Jak się domyślacie, główną zaletą takiego rozwiązania jest dostosowanie programu do indywidualnych potrzeb kierowcy i możliwości danego silnika. Lepsze dopasowanie silnika uzyskujemy dzięki możliwości regulacji kilku parametrów jego pracy.
Wadę stanowi ingerencja w elektronikę auta, którą zazwyczaj trudno ukryć. Odzyskanie seryjnego programu wiąże się z wizytą w zakładzie zajmującym się modyfikacjami elektroniki. Koszt chiptuningu jest trochę wyższy niż w przypadku modułu zewnętrznego (od 1000 zł wzwyż).
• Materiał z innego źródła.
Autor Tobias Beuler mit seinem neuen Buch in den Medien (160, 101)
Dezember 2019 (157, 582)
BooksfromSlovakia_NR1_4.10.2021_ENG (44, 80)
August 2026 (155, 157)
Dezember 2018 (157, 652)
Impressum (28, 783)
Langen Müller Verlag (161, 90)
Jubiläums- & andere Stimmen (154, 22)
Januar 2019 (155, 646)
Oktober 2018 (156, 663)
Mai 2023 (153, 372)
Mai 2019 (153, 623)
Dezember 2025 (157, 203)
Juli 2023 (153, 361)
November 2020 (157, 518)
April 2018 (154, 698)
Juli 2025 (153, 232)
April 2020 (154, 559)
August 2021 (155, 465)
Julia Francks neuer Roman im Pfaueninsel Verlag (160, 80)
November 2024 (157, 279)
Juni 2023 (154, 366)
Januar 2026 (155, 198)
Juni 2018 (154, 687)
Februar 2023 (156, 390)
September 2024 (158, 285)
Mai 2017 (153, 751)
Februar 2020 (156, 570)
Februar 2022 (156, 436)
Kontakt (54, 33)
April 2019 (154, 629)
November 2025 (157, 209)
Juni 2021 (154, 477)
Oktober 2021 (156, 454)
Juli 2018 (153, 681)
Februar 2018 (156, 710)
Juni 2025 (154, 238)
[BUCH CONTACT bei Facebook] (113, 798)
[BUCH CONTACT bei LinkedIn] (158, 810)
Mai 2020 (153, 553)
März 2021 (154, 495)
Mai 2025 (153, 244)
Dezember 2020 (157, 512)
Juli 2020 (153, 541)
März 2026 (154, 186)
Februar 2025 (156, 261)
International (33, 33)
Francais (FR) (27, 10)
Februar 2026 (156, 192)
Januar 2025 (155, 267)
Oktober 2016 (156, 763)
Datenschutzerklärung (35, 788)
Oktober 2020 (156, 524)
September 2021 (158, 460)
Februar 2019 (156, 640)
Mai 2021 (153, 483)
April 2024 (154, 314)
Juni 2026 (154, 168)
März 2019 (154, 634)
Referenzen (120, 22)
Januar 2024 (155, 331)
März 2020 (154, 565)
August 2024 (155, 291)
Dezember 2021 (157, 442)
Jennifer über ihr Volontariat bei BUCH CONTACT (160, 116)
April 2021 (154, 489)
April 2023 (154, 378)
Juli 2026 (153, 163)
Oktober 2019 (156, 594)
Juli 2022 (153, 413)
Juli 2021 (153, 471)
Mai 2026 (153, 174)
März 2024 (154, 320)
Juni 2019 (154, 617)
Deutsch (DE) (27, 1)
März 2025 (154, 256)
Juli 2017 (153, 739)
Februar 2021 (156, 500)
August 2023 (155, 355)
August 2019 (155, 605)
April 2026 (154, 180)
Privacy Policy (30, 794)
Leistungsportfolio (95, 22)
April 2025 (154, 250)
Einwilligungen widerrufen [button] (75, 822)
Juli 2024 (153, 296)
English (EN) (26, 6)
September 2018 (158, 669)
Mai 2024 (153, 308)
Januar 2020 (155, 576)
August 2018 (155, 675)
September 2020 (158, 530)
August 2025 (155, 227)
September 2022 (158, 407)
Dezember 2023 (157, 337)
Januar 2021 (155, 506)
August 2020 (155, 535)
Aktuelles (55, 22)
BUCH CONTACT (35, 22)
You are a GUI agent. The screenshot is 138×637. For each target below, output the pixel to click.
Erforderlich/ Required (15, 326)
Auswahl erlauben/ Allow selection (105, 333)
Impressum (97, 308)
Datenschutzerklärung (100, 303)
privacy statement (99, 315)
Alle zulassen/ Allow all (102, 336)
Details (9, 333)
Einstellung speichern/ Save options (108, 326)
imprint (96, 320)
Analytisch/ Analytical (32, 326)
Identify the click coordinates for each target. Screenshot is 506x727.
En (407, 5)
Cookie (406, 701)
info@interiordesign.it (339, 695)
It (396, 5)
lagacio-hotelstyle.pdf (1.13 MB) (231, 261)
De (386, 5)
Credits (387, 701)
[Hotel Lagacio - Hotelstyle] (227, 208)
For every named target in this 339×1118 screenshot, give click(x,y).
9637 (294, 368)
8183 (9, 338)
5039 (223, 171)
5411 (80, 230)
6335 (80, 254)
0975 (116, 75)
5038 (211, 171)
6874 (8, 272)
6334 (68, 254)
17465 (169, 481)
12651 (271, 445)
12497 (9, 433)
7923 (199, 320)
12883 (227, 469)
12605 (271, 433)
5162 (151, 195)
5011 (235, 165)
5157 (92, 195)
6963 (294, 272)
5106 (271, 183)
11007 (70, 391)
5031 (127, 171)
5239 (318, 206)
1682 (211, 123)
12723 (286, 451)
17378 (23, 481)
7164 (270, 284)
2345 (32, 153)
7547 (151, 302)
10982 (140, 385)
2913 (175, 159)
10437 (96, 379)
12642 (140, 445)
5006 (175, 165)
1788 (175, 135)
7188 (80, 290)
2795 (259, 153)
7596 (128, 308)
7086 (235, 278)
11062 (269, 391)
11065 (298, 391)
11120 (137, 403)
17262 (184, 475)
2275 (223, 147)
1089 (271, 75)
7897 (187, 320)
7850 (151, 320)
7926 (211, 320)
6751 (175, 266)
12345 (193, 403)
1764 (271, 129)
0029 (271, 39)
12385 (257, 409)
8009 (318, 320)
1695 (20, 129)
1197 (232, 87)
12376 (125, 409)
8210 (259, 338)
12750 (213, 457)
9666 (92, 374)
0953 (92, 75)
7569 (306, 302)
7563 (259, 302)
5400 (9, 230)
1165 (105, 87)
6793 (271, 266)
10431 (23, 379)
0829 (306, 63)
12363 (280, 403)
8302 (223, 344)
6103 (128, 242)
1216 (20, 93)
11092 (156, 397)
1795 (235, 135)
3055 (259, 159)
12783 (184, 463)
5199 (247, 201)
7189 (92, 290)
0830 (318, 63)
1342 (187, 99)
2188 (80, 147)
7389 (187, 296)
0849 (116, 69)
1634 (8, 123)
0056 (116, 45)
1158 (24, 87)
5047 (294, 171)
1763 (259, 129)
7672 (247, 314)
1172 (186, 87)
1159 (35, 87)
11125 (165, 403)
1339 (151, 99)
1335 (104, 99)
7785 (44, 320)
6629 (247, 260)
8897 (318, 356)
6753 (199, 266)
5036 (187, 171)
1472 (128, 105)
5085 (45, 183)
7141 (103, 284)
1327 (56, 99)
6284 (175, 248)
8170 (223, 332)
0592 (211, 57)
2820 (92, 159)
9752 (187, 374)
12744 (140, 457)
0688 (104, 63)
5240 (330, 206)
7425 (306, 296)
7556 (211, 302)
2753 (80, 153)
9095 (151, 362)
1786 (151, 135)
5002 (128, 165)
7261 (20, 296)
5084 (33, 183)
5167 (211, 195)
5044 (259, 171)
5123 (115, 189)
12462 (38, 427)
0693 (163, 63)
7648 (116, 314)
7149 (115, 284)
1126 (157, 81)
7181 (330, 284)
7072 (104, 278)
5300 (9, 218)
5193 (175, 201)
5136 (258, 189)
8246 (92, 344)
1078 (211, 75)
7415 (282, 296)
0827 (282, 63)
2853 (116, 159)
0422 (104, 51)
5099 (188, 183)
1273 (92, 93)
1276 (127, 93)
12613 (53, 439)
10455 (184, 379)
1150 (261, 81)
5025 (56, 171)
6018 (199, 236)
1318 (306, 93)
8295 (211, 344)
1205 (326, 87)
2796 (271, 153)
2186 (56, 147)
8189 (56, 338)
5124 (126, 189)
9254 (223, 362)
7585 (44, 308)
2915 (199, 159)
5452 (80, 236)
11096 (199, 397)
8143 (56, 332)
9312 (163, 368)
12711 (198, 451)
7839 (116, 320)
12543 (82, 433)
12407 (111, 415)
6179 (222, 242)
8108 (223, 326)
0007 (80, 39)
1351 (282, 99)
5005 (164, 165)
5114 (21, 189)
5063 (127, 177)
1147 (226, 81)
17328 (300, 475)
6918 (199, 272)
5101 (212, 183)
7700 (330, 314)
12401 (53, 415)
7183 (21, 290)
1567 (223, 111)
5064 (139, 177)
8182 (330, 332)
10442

Jeśli decydujemy się na modyfikację elektroniki silnika, usługę taką wykonujmy w wyspecjalizowanych zakładach. Pamiętajmy, że mimo wszystko jest to dość poważna ingerencja w pracę silnika. Nieodpowiednia lub źle przeprowadzona modyfikacja, mimo poprawy osiągów, może znacząco obniżyć jego trwałość. Bądźmy ostrożni, wykonując taką usługę w aucie na gwarancji – w razie wykrycia zmian łatwo ją stracimy.